:: Provided passage ::

Those who attend Forest Hills High School will easily recognize the gym uniform: the bright yellow face of the Ranger on a static gray shirt. 

Despite the official uniform being “mandatory,” it’s rarely seen, even in the environment it’s designed for. A majority of students don’t adhere to the uniform policy, and many teachers themselves don’t seem to mind this fact.

 “I don’t necessarily care if students wear a gym uniform or not,” Physical Education teacher Mr. Liebowitz shared with The Beacon. “As long as they are dressed athletically and ready to participate in class.”

Although technically a requirement, there are reasons why students don’t follow the uniform policy.

“It’s a little bit too expensive for some kids to buy. The uniform stock was never really available in the sizes that kids needed,” Liebowitz noted.

Money and size contribute to the hesitance to wear uniforms, but it’s also a matter of convenience.

“The way the locker room policy is set up, it makes it more difficult on the student,” added Ms. Garelle, also in the Phys. Ed. department. “The student has to bring their own clothes everyday. They have to use the locker room, an assigned locker, and then they have to take all of their stuff out and take it home.”

The whole process of bringing the uniform, changing, going to class, going back to change and bringing the uniform back home every single day can be tedious and poses an extra burden on students.

Mr. Birkhold, AP of Physical Education, reiterated the policy when speaking with The Beacon. “As per the contract that every student gets at the beginning of the year, PE uniforms are mandatory.”

He compares the uniforms to phones. Although students are not allowed to have their phones out during class, the no-phone policy is not heavily enforced by many.

There’s a lingering question when considering all perspectives. How long has this persisted? Surely there was a time where gym uniforms were more prevalent. Otherwise, how could a system like this even go on?

:::
:: Data ::

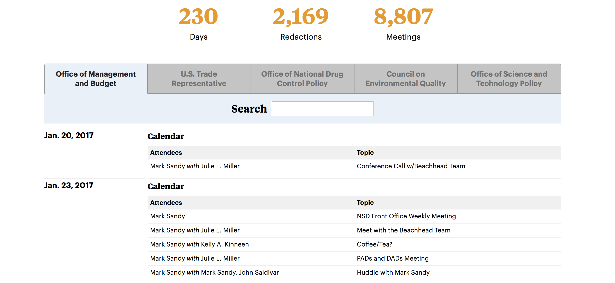
Task: Open the Office of Science and Technology Policy tab
Action: click(x=509, y=79)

:::

Set problem A :: Please copy everything in the gym uniform article from "The whole process" down to "even go on?", word for word.
Set problem B ::
Using the gym uniform article, answer these questions:
(i) What color is the Ranger's face on the gym shirt?
(ii) What position does Mr. Birkhold hold?
(iii) According to Liebowitz, in what way was the uniform stock never really available?

Full response A ::
The whole process of bringing the uniform, changing, going to class, going back to change and bringing the uniform back home every single day can be tedious and poses an extra burden on students.

Mr. Birkhold, AP of Physical Education, reiterated the policy when speaking with The Beacon. “As per the contract that every student gets at the beginning of the year, PE uniforms are mandatory.”

He compares the uniforms to phones. Although students are not allowed to have their phones out during class, the no-phone policy is not heavily enforced by many.

There’s a lingering question when considering all perspectives. How long has this persisted? Surely there was a time where gym uniforms were more prevalent. Otherwise, how could a system like this even go on?

Full response B ::
(i) Bright yellow.
(ii) AP of Physical Education.
(iii) It was never really available in the sizes that kids needed.